— What the task asks —
Starting at the line that holds "Select the MP3 format icon" and stopping at the line that holds "Click the Description", restate the records below word for word, with both of those lines included.
━━━━━ Given records ━━━━━
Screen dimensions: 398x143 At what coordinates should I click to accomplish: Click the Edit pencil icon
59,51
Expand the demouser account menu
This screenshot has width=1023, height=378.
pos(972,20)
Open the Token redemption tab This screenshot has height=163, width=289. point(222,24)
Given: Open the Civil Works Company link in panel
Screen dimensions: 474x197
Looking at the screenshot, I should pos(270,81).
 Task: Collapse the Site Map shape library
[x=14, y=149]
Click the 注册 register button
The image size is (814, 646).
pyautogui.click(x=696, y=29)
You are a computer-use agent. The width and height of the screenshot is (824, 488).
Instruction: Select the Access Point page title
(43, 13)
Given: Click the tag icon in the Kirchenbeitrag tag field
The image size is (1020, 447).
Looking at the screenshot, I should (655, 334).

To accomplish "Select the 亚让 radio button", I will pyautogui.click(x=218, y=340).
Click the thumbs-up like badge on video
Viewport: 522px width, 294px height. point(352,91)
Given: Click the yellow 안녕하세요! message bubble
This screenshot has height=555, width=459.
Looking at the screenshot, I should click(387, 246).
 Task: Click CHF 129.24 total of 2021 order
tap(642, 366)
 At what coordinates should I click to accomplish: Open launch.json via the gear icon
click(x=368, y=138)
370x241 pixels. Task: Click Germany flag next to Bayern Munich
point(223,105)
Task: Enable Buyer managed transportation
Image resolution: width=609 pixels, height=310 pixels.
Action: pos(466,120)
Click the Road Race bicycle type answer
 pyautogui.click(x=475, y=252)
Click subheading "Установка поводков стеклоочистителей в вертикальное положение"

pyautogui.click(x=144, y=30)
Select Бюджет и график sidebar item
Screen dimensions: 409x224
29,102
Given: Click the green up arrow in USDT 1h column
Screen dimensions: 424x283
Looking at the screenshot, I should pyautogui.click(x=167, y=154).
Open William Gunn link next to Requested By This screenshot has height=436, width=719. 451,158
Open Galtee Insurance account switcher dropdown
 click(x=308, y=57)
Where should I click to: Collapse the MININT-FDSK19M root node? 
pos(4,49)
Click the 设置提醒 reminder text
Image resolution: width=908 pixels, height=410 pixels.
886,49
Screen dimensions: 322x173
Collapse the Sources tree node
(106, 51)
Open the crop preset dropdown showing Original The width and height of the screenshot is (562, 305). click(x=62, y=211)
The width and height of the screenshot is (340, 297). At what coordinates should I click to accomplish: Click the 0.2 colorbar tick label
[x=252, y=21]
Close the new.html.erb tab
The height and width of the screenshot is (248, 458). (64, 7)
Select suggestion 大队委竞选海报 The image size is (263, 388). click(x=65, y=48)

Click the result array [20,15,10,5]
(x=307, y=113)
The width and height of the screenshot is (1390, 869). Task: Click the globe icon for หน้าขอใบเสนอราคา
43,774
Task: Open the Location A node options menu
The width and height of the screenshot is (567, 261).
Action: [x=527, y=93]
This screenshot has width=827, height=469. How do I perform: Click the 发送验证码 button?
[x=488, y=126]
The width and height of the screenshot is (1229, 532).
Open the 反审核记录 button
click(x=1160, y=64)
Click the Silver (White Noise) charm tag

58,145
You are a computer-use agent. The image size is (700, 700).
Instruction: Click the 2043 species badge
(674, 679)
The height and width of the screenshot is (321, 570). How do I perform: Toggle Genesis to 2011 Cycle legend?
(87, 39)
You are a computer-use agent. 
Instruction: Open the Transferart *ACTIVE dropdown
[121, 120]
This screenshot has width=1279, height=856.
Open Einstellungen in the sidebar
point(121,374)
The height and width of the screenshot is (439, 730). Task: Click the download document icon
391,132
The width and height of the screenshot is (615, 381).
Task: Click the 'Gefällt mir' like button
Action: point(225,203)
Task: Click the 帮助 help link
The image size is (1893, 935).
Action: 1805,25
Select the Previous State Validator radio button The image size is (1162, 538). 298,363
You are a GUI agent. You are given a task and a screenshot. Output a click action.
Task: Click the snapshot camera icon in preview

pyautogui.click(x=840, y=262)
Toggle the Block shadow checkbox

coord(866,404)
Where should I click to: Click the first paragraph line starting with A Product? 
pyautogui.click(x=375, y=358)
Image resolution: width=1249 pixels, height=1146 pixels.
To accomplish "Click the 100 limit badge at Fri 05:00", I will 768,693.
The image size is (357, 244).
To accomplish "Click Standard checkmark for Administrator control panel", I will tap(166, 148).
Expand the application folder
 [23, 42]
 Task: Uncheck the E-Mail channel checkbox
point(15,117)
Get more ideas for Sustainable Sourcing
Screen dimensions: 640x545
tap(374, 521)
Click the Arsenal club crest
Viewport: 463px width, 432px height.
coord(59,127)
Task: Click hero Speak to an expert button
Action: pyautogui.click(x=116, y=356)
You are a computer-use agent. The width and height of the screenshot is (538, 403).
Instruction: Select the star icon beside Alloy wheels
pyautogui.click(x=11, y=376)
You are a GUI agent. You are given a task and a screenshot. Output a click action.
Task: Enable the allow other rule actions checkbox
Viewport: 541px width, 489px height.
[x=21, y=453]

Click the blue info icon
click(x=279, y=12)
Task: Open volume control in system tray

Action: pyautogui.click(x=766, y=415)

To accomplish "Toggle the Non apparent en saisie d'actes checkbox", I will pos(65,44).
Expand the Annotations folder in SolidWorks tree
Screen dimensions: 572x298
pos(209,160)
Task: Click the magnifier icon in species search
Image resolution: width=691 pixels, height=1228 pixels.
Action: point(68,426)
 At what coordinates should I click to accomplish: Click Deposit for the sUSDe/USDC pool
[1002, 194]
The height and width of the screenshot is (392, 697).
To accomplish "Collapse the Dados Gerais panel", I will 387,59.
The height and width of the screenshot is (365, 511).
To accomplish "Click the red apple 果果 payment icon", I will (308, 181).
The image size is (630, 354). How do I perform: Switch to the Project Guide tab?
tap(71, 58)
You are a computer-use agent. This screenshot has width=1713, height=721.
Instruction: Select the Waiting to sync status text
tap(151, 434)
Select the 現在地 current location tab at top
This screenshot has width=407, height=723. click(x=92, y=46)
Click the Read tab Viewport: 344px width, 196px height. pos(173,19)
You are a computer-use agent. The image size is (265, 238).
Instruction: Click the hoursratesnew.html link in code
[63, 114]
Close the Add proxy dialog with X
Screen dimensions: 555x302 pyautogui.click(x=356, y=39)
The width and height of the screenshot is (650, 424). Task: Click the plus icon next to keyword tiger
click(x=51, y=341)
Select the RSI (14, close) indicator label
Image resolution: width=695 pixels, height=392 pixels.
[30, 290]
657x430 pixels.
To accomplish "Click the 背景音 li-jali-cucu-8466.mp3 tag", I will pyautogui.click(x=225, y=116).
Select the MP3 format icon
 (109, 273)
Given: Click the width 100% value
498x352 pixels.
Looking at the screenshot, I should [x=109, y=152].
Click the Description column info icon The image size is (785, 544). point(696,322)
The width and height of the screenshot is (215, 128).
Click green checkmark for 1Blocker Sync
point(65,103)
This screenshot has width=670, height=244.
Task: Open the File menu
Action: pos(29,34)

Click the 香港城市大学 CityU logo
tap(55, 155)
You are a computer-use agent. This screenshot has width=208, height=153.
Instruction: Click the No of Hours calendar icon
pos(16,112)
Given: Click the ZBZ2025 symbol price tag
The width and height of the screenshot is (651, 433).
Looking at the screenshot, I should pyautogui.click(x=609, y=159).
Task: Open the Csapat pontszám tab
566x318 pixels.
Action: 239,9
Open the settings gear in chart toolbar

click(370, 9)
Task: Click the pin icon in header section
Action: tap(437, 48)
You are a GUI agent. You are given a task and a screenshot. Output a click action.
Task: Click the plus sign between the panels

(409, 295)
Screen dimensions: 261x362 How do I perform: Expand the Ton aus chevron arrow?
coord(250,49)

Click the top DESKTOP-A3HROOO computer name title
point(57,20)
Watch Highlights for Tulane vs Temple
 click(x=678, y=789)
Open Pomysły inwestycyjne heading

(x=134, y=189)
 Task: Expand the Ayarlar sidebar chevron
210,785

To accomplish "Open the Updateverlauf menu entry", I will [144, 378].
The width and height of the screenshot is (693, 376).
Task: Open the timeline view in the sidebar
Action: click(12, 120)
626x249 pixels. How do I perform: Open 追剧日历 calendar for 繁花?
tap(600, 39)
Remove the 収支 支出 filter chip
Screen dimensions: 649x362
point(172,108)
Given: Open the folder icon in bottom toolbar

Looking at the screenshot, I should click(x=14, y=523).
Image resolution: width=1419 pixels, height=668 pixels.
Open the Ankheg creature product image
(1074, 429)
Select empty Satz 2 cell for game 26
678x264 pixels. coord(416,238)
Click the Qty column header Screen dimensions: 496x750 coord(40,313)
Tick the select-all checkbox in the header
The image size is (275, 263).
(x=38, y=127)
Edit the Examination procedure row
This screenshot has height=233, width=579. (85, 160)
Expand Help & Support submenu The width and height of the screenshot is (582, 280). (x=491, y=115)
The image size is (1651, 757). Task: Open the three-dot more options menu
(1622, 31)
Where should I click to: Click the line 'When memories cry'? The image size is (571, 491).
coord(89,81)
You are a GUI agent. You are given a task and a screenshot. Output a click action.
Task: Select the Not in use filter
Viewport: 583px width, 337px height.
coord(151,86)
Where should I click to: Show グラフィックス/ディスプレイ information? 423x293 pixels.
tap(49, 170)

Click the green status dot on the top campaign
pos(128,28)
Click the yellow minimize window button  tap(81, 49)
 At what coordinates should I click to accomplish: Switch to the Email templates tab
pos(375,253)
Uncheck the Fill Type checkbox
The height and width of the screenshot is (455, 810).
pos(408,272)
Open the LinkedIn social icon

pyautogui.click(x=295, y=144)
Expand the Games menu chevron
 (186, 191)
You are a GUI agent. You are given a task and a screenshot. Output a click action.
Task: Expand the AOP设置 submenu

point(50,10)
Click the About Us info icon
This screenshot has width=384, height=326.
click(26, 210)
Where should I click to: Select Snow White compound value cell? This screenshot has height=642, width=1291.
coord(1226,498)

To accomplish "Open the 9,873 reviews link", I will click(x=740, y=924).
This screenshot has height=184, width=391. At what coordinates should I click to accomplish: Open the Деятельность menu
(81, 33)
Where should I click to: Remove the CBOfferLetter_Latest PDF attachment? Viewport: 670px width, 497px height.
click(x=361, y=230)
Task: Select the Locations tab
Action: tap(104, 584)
━━━━━
— Expected answer —
Select the MP3 format icon
 (109, 273)
Given: Click the width 100% value
498x352 pixels.
Looking at the screenshot, I should [x=109, y=152].
Click the Description column info icon The image size is (785, 544). point(696,322)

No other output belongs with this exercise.